### [Exercise description]
Wherever a line in the data below holds "agent", copy that line.

### [The input]
------------------------------------------------------------

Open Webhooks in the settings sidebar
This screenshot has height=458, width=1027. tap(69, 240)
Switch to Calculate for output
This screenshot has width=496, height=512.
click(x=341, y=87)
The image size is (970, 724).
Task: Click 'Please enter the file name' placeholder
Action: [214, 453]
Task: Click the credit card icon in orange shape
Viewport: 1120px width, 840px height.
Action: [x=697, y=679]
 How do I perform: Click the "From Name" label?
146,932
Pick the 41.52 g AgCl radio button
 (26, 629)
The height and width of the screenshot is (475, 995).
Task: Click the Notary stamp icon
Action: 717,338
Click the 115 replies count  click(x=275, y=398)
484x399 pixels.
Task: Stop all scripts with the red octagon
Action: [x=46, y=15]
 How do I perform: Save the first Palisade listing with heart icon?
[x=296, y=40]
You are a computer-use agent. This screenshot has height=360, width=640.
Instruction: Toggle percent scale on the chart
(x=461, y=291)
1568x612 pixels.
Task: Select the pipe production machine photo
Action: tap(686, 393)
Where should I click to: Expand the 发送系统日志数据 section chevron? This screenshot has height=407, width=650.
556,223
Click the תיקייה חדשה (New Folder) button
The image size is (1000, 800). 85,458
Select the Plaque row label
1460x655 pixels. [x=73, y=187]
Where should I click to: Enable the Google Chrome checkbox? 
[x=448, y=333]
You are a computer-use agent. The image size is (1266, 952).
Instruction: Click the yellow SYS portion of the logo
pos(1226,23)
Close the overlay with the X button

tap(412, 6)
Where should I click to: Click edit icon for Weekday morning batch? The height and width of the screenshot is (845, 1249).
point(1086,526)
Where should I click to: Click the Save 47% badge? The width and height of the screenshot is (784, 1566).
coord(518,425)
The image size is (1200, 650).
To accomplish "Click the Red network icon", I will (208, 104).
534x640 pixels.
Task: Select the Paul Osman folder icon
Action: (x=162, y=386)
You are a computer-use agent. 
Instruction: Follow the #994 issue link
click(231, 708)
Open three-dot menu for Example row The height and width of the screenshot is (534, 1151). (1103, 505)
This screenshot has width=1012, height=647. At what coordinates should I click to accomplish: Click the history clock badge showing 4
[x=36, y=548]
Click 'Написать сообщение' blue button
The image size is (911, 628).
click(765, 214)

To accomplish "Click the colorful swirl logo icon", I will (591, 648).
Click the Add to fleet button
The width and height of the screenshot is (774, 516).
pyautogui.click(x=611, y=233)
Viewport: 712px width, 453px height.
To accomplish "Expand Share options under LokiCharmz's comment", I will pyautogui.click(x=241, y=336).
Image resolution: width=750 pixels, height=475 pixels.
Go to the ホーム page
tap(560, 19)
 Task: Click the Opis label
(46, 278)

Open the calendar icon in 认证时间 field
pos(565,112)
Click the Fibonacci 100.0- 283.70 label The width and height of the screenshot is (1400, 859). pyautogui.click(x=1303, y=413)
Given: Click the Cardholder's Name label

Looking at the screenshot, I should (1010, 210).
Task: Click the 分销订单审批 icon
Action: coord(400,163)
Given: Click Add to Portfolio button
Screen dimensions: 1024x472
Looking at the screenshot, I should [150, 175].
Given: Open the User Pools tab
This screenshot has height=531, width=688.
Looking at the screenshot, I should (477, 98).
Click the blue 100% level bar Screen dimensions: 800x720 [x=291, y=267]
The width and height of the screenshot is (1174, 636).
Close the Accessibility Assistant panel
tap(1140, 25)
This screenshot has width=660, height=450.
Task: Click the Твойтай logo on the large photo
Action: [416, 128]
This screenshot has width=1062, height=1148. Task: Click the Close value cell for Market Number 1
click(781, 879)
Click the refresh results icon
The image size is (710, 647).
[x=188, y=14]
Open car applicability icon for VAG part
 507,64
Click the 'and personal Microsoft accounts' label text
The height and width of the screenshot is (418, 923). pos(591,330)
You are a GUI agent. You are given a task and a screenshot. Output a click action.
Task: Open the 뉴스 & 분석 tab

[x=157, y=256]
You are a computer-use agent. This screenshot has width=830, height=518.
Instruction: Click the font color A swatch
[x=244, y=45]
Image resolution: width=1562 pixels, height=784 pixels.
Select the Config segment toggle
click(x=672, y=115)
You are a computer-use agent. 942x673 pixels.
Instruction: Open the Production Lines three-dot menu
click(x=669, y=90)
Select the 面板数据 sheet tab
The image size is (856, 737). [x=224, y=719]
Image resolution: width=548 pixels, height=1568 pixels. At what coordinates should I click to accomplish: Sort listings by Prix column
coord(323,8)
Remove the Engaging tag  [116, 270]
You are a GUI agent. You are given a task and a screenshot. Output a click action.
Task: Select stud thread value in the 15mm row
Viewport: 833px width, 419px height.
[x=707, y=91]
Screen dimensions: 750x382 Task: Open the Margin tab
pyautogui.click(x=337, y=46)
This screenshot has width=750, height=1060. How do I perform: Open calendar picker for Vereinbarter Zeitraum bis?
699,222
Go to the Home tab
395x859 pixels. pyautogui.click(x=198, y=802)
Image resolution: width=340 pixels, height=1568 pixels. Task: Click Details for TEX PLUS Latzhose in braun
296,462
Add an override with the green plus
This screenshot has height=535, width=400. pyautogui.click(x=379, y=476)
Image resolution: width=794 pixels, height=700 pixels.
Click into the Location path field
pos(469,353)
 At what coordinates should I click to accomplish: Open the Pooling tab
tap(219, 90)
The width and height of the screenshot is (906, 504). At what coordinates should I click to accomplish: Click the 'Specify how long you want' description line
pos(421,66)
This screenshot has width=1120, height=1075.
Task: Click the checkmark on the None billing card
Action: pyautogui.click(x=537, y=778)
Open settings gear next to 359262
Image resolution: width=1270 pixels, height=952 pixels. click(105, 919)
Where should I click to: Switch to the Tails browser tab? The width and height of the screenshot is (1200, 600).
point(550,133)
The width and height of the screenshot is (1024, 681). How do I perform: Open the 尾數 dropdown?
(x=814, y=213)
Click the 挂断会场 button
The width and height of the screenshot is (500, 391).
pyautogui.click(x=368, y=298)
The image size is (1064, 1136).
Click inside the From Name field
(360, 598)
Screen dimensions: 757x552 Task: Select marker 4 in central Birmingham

------------------------------------------------------------

### [Response area]
You are a computer-use agent. This screenshot has height=360, width=640.
You are a computer-use agent. The image size is (1266, 952).
You are a computer-use agent. 
You are a GUI agent. You are given a task and a screenshot. Output a click action.
You are a computer-use agent. This screenshot has width=830, height=518.
You are a computer-use agent. 942x673 pixels.
You are a GUI agent. You are given a task and a screenshot. Output a click action.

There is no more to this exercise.